Personal information
- Born: February 10, 1923 Portland, Oregon, U.S.
- Died: September 4, 1995 (aged 72) Bend, Oregon, U.S.
- Listed height: 6 ft 4 in (1.93 m)
- Listed weight: 238 lb (108 kg)

Career information
- High school: Grant (Portland)
- College: Washington (1941-1943)
- NFL draft: 1945: 4th round, 31st overall pick

Career history
- Portland Rockets (1944); Boston Yanks (1945–1947); Washington Redskins (1947); Green Bay Packers (1948);

Career NFL statistics
- Games played: 29
- Games started: 9
- Stats at Pro Football Reference

= Don Deeks =

American football player (1923–1995)

Donald Philip Deeks (February 10, 1923 - September 4, 1995) was an American professional football offensive lineman in the National Football League for the Boston Yanks, the Washington Redskins, and the Green Bay Packers.
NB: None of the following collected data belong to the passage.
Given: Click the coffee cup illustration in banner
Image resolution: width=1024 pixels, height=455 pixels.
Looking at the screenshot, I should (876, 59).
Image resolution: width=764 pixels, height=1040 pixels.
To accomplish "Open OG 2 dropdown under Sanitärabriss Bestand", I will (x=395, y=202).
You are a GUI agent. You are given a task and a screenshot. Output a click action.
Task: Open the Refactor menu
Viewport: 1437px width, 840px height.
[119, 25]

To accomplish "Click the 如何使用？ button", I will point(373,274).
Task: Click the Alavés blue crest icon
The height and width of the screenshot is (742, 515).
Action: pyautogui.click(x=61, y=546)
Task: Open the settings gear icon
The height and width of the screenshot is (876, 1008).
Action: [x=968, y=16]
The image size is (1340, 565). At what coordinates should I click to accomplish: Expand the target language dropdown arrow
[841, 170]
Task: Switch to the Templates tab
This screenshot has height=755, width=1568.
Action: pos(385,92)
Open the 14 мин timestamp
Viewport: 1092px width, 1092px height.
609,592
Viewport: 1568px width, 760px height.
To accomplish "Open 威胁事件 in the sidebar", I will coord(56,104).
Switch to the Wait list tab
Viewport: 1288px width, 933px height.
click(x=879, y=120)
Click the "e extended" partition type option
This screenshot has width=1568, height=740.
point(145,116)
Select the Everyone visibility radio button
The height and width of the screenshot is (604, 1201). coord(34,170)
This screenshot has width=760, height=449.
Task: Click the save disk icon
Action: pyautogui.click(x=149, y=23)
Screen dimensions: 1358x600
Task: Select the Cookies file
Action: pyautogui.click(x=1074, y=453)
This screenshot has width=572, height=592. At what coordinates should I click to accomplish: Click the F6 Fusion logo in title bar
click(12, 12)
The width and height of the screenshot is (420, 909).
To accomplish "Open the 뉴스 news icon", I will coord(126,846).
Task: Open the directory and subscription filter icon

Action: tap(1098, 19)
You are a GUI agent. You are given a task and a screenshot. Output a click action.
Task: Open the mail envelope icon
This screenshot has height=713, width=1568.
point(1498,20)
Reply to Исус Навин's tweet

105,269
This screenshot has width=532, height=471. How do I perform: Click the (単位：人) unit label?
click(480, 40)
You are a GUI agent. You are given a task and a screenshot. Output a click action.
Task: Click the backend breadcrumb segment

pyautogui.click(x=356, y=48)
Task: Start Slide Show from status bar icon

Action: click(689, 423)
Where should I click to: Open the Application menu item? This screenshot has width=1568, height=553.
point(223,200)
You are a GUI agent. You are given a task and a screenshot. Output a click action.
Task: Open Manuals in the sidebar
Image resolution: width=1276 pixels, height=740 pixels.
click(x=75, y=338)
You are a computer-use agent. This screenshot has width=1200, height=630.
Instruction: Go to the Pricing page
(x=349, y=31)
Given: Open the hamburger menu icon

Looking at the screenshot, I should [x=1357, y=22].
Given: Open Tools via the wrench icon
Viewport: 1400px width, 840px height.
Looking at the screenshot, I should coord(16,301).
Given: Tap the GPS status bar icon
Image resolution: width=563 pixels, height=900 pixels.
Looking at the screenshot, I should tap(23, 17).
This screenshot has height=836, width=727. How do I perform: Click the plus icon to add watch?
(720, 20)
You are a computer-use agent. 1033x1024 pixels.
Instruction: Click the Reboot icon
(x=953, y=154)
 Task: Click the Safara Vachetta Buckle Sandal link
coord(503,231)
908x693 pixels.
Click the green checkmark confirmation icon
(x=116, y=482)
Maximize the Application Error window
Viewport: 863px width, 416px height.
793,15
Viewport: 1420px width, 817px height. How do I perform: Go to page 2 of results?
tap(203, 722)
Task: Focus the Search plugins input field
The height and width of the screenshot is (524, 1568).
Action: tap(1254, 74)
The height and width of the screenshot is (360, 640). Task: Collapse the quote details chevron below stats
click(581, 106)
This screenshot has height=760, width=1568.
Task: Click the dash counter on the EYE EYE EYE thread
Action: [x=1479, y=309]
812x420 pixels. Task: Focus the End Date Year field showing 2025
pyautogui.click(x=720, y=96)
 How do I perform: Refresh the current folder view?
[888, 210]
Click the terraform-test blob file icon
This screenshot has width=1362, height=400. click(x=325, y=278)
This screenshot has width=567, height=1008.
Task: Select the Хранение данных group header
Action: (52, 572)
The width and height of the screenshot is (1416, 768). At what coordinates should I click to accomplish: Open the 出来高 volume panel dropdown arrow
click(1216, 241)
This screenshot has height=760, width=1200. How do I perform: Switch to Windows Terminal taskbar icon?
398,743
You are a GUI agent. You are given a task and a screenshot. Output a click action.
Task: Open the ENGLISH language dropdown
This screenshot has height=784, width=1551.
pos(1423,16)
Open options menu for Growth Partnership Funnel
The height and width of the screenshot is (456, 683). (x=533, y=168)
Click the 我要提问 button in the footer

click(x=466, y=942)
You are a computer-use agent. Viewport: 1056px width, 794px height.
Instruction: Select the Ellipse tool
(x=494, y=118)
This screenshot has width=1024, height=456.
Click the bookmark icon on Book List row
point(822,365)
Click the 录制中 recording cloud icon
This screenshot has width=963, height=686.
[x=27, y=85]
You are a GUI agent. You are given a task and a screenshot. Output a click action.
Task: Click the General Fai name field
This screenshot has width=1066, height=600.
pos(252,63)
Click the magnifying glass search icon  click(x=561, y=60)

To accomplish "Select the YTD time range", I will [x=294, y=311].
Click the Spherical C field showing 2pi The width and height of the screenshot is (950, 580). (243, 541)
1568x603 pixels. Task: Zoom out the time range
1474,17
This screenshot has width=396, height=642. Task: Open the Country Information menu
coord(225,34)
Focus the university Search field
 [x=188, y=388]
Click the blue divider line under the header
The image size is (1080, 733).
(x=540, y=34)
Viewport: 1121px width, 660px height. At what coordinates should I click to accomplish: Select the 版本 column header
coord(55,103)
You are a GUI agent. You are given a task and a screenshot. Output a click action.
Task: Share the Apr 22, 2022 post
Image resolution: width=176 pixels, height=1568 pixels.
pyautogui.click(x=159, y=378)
Deeks was born in Portland, Oregon. He played college football at the University of Washington and threw javelin as a track and field athlete. He was drafted in the fourth round of the 1945 NFL draft, and played for the Boston Yanks from 1945 to 1947, when he joined the Washington Redskins. In 1948, the Washington Redskins traded Deeks to the Green Bay Packers.

Deeks married Eleanor McMenamin in 1948. He died in 1995, at the age of 72, in Bend, Oregon. His grandsons played football at the high school level.